I’m influenced by the reading experience more than a specific author. I can say I’ve read more than one book by folks like Steve Berry and Louis Bayard.
What is your book about?
U.S. President James Garfield is dying from an assassins bullet. On his death bed he is recruited from a sort of afterlife to help retrieve souls of the departed that have been stolen. He accepts this offer as he dies, and the novel tells of his experience there.
Where did you get the idea?
Garfield was a fascinating man in life, known today mostly for having been murdered. I wanted some version of Garfield to have a chance to serve, even though he was cut short as president.

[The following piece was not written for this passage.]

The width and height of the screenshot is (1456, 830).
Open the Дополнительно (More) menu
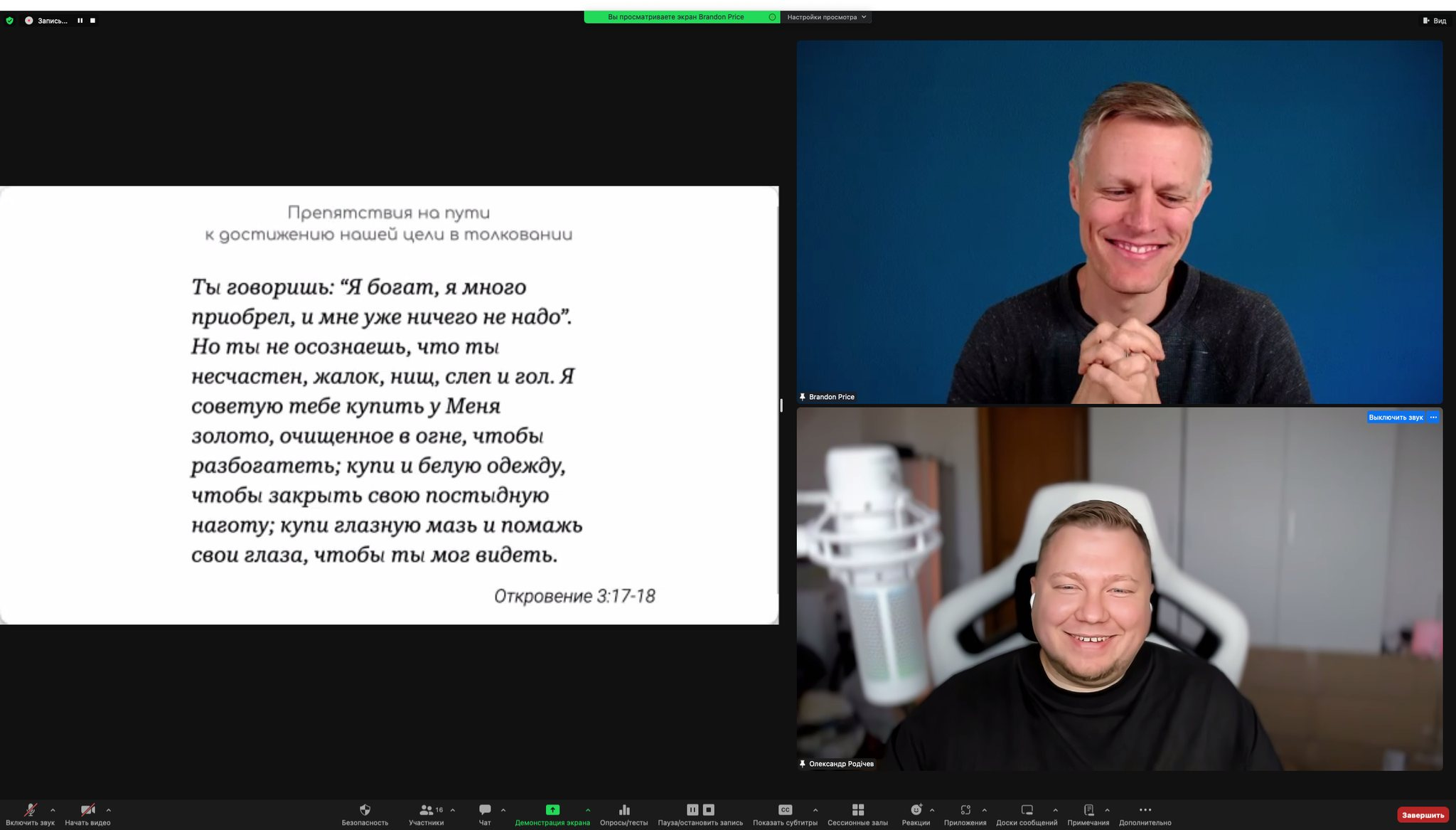click(x=1145, y=810)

How long did it take you to finish it?
I worked about 18 months on this novel.
Is this your first book, or have you written more than one?
This is my 4th novel. I’ve also written several volumes of short stories, and a volume of essays. All are still available.
We all like to write about people we know, even if we never name them. Who are some people who inspired characters or situations?
A main character, Theodore, shares some mannerisms with an actor I worked with briefly in college. The character is not a copy of this man, but I borrowed certain flourishes.
What’s your favorite scene in the book?
It’s difficult to pick a favorite from one’s own creations. I can say that I am particularly proud of some of the brief quasi-flashbacks I employed, depicting moments from Garfield’s “real” life.
What’s the best piece of writing advice you ever got?
Get the first draft done without editing for quality or even accuracy. You can’t fix what doesn’t exist. Write the draft, don’t look beyond the page you are on, and come back only when you are finished to start perfecting it. The Nanowrimo credo. Changed my approach to novels forever.
What’s the worst?
Anything along the lines of, “If you can imagine doing anything in you free time other than writing, you’re not a writer. Do something else. Writing requires everything you have.”
Where can we buy your book?
There Is Pain Here is available for all major e-readers. Ty Unglebower is a life long Marylander. He is a freelance writer, an author, a stage actor and unabashed introvert. He doesn’t actually enjoy coffee.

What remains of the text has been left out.